_CONSIGNE ÉCRITE_
Pouvez-vous donner sous forme de liste JSON de chaînes, à raison d'une chaîne par ligne et sans les lignes vides, les lignes du matériel allant de celle qui contient « Given: Open the Wide submenu arrow » jusqu'à celle qui contient « Looking at the » incluse, en laissant les images de côté ?

_LIGNES D'ENTRÉE_
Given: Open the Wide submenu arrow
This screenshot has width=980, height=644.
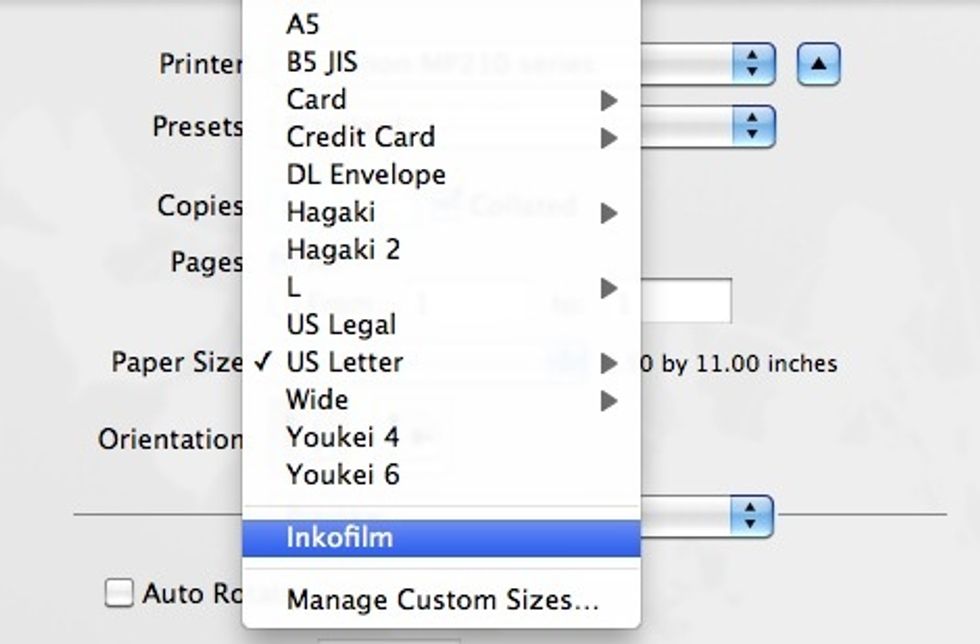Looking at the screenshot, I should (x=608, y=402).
==
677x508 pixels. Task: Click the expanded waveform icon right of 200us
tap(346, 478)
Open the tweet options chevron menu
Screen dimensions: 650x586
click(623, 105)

_RÉPONSE CORRECTE_
[
  "Given: Open the Wide submenu arrow",
  "This screenshot has width=980, height=644.",
  "Looking at the screenshot, I should (x=608, y=402)."
]